Zaanse Schans by Claude Monet - would be somewhere 1850 to 1870. His impression of what it looked like back then.
The museum at the Schans showed how import led to industry - a visual lesson in entrepreneurship. It all started with people going out and finding stuff - in this case it was wood, cacao beans, coffee beans, whales, rice, sugar and such that could be sourced somewhere out there. Importing cacao for instance meant nothing if there was no market in the home country of the Netherlands. It required someone to put cacao to use. The importer seldom had the time or focus to attend to the "put to use" side of things.
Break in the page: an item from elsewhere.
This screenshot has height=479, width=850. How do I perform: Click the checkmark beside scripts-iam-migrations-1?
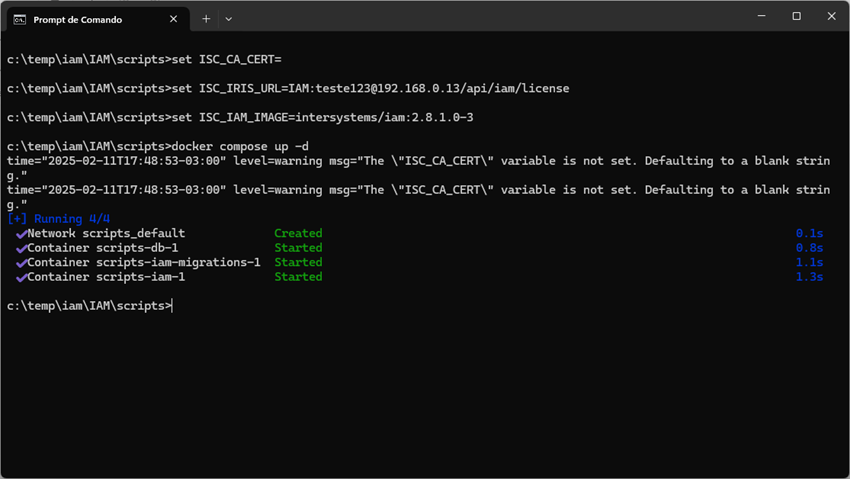(21, 263)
Someone gained the knowledge how to process beans to derive cacao from it. We all know that at some time this became a fashionable drink on the continent. But, drink alone couldn't sustain either the import business, nor the factory. So combining sugar and milk with cacao, someone came up with chocolate. Sugar and cacao imported while milk is aplenty in the low lands. That is how a business like Verkade came to be - chocolates, cookies with chocolate and cookies without chocolate - and then some more. The Schans served as a harbour in the river Zaan, which was linked to the sea.
The museum pays homage to many a strater-up family. Each with their own line of business - be it import, manufacturing, downline manufacturing and eventually export - and many of those businesses still provide the bread and jam on the table to many households. The greater Schans area was a veritable hub of industry.